YOUR OBJECTIVE
Once every line below has been checked for "height", give only the number of lines that have it.

DATASET RECORDS
________

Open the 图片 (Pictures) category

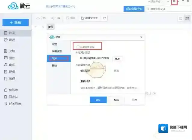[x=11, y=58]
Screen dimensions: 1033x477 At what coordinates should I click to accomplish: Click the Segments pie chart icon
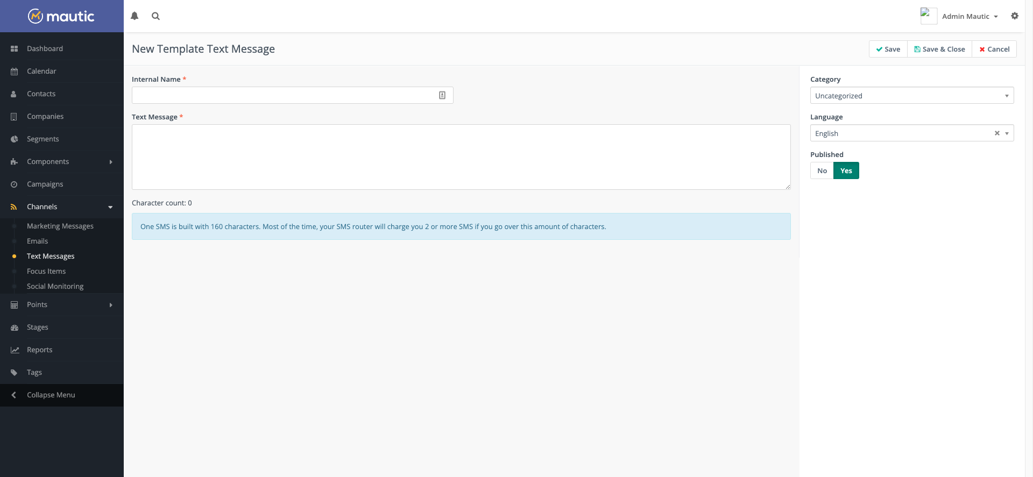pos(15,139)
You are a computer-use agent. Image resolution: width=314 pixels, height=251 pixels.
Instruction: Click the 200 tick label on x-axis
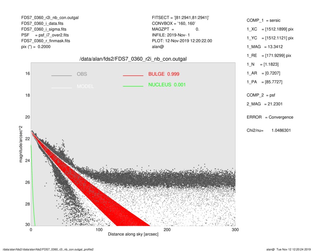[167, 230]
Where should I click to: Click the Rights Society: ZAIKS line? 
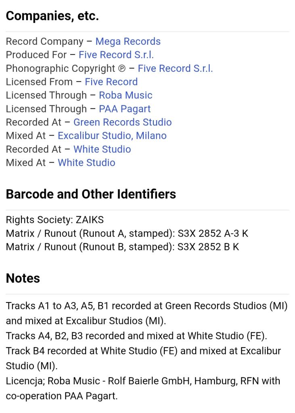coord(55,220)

________

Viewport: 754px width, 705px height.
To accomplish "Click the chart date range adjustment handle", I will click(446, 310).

________

SOLUTION
2